— PASSAGE SHOWN —
Dr. Frankenstein’s famous exclamation from the 1931 classic film is now also the fitting title of a new exhibition at the Peabody Essex Museum in Salem.

It’s Alive” displays a trove of rare, vintage horror and sci-fi posters that's been passionately amassed over decades by a consummate collector, Kirk Hammett, lead guitarist for Metallica.

The PEM exhibit displays Metallica guitarist Kirk Hammett other passion -- old movie posters. (Andrea Shea/WBUR)
The PEM exhibit displays Metallica guitarist Kirk Hammett other passion -- old movie posters. (Andrea Shea/WBUR)

The 54-year-old musician says the seeds for his creepy, but stunning poster collection were sown early.

“I’ve been obsessed with the horror movie genre ever since I was 5 years old,” he recalled. That’s when he encountered his gateway film “The Day of the Triffids,” a black-and-white 1962 spine-tingler about extraterrestrial plantlike creatures taking over. “From that moment on I was hooked,” Hammett said.

Over time, the lifelong fan would channel his obsession into chasing, buying and preserving original horror and sci-fi movie posters — spanning everything from 1921s "The Cabinet of Dr. Caligari" to 1979s "Alien."

Now more than 100 of his pristine finds are on display at the PEM. It's validating, the collector said, because these artworks have gone largely unacknowledged.

“This has been a goal of mine for like the last 25 years to raise awareness of how beautiful the design and the graphics are in a lot of these posters — especially the posters from the '20s and '30s,” he said.

The exhibition features more than 100 posters from Hammett's collection. (Andrea Shea/WBUR)
The exhibition features more than 100 items from Hammett's collection. (Andrea Shea/WBUR)

“Dracula,” “The Mummy” and “Frankenstein” were released within a year and half of each other, in 1931 and '32. They spawned a line of spin-offs featuring the monster's wife and son. There's “The Wolfman” from the '40s, and “in the '50s you had all of these wacky sci-fi flicks like 'It Conquered The World,' " Hammett told me.

His list goes on, and on.

Hammett is so clearly taken with the style, emotion and marketing-savvy packed into his vintage posters. If you spend time with the images you’ll discover those things too.

He believes they convey a romanticism and elegance that promise more than just a good scare, which he said makes sense because they were created in a time when romance films ruled the box office. The posters are like visual time capsules. They’re nothing like what we see today at the multiplex.

— TASK SET —
1) Sum up the article on Kirk Hammett's poster exhibition in two sentences.
2) In the rows, swap "Marketing" for "Sales" in the lines from the one holding "Given: Click the" through the one holding "click(63, 183)", inclusive. Give those lines again with everything else unchanged, and leave out the pictures.

— DATA SUPPLIED —
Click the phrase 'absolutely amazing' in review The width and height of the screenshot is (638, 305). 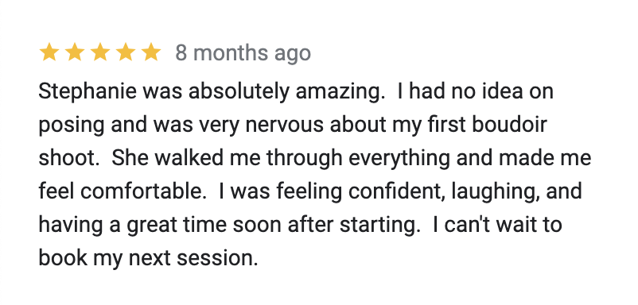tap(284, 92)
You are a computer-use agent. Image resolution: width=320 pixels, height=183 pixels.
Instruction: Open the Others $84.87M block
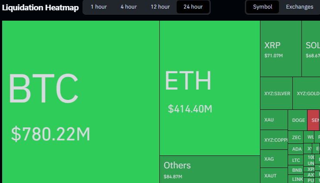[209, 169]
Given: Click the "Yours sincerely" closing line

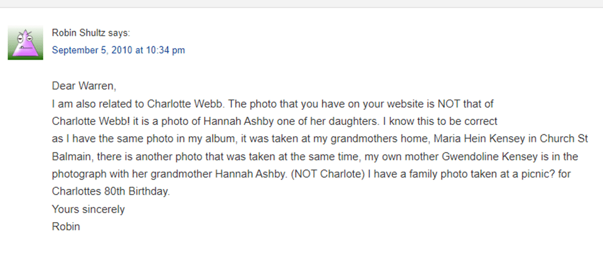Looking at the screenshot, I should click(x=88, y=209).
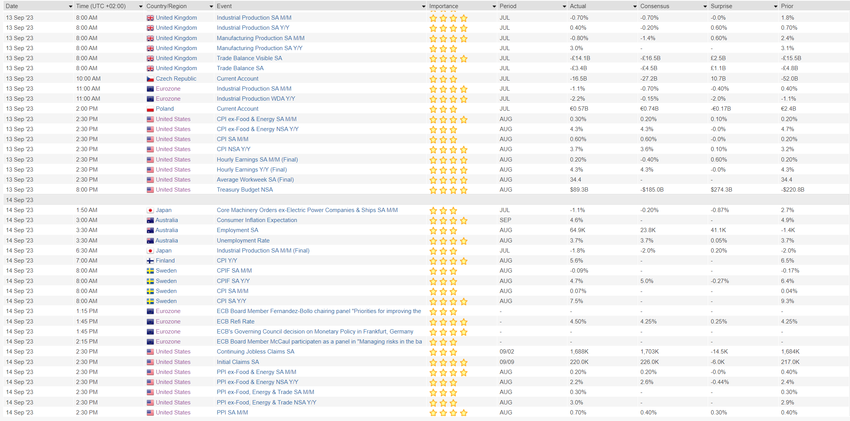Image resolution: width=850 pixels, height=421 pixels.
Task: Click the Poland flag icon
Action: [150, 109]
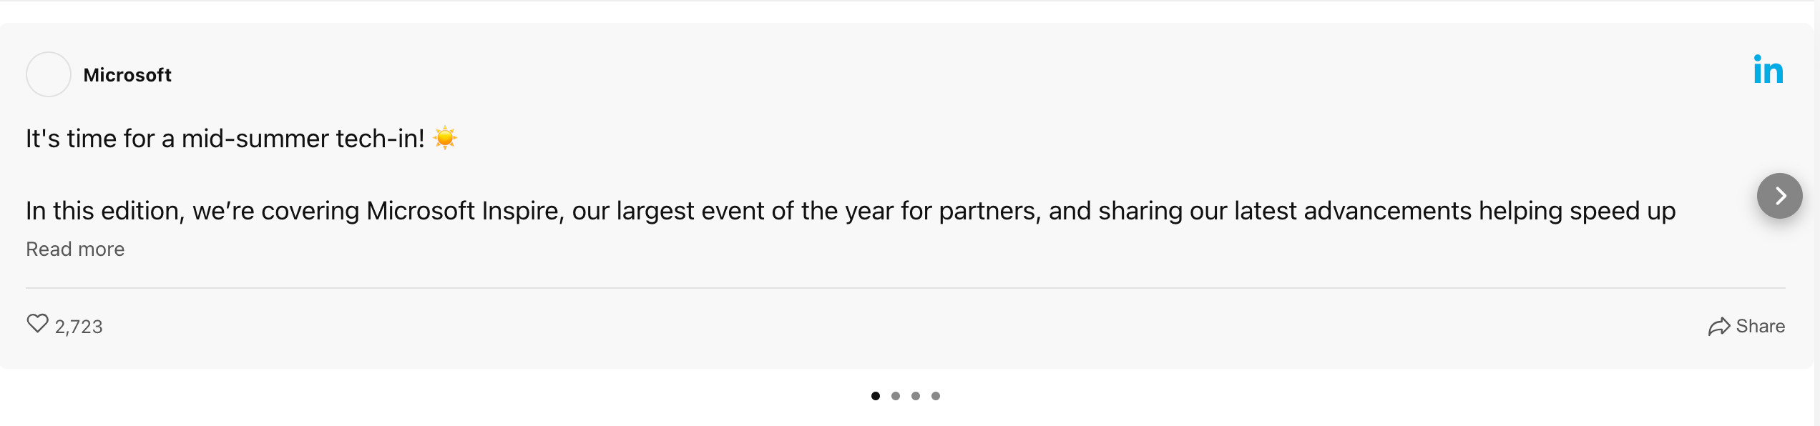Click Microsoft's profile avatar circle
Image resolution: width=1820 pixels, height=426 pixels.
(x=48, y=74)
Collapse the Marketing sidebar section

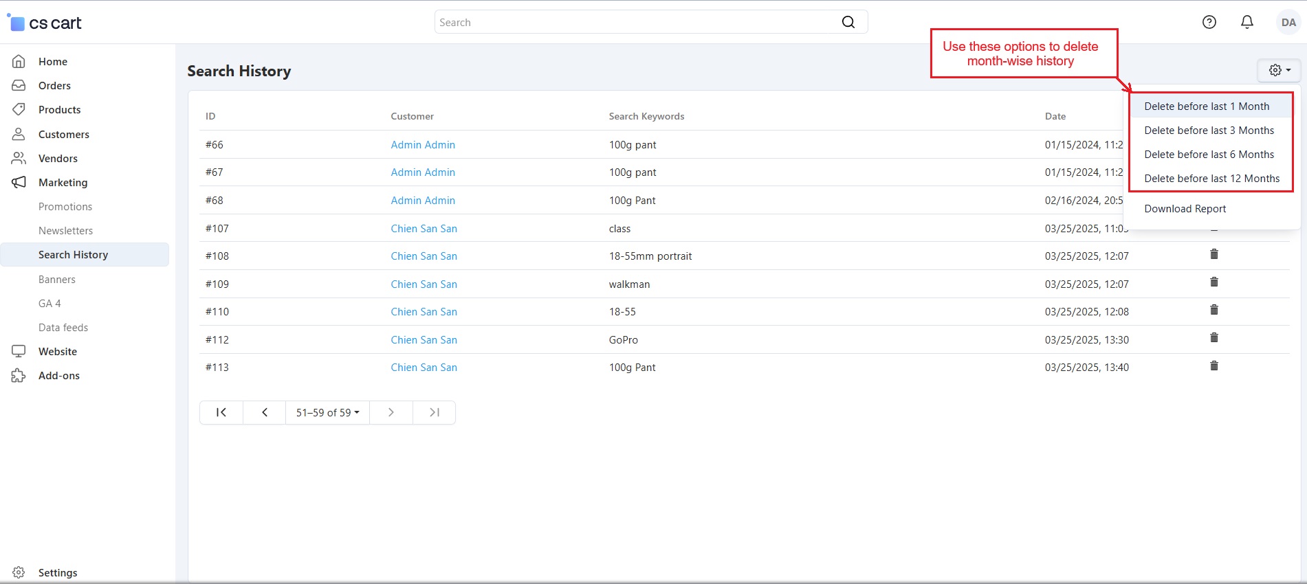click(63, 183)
---
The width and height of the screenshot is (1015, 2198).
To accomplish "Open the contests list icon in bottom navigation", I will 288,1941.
--
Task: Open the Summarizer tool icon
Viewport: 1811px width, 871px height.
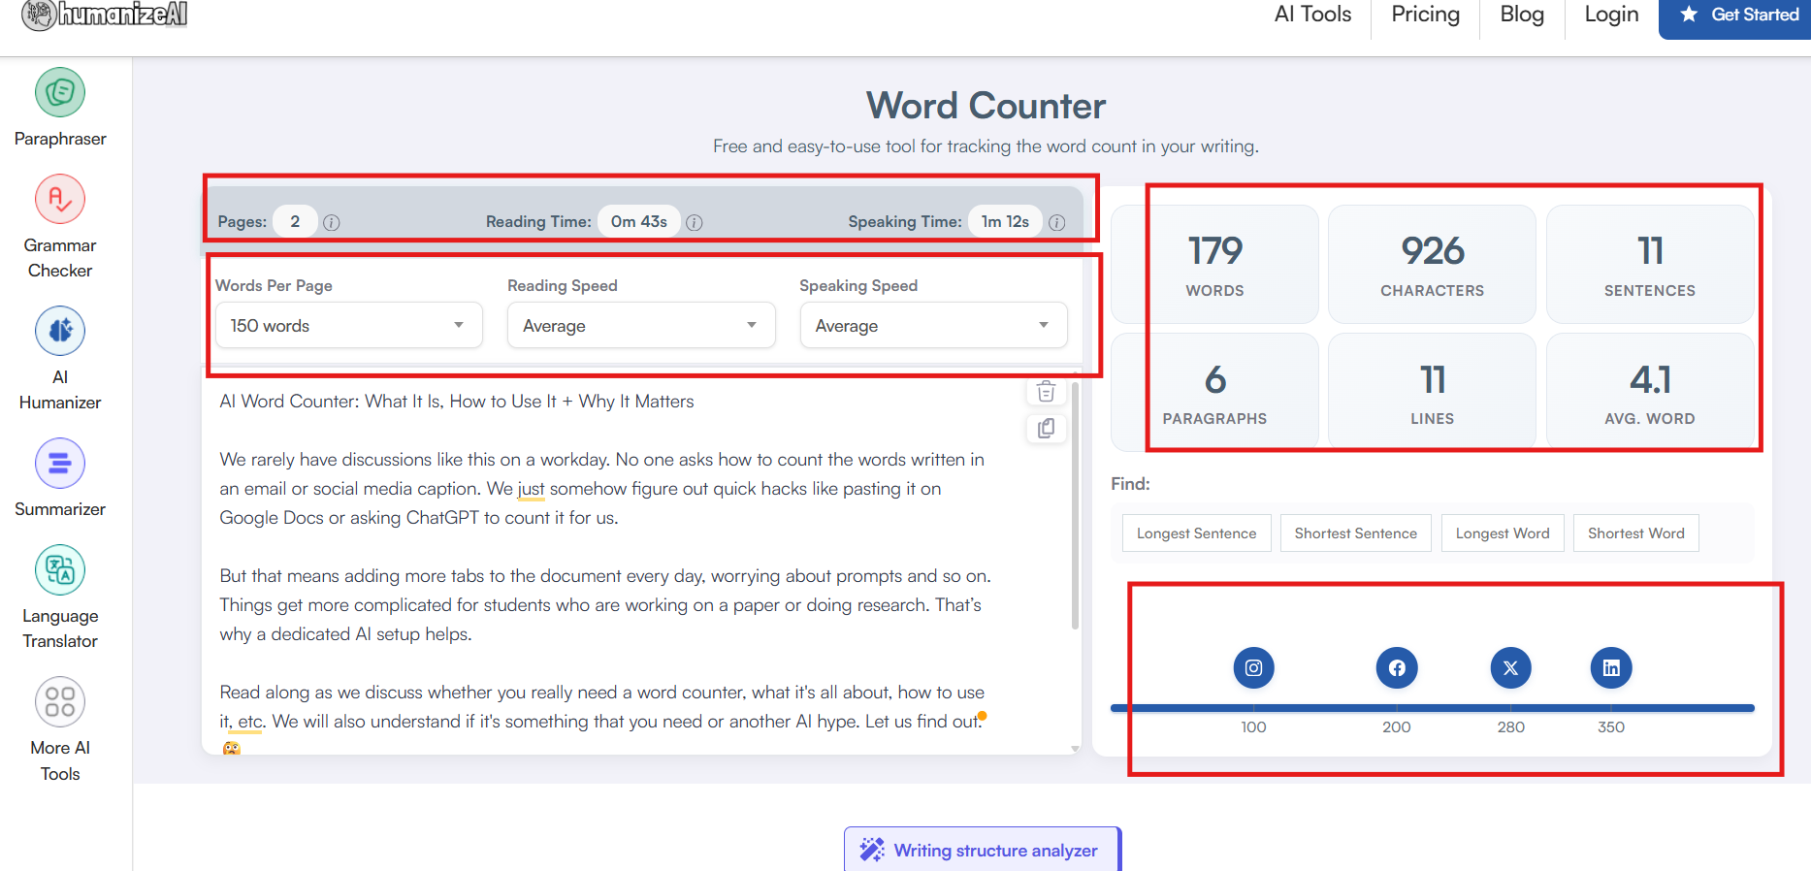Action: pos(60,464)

— RESPONSES TO THE EXERCISE —
1) The Peabody Essex Museum in Salem is showing "It's Alive," an exhibition of more than 100 rare vintage horror and sci-fi movie posters collected over decades by Metallica lead guitarist Kirk Hammett. Hammett has been obsessed with horror movies since he was 5, and he says he has long wanted to raise awareness of the beautiful design and graphics of these posters, especially those from the '20s and '30s.

2)
Given: Click the "Yours sincerely" closing line

Looking at the screenshot, I should click(x=88, y=209).
Image resolution: width=850 pixels, height=421 pixels.
Task: Click the Poland flag icon
Action: [150, 109]
Click Microsoft's profile avatar circle
Image resolution: width=1820 pixels, height=426 pixels.
(x=48, y=74)
Collapse the Sales sidebar section

click(63, 183)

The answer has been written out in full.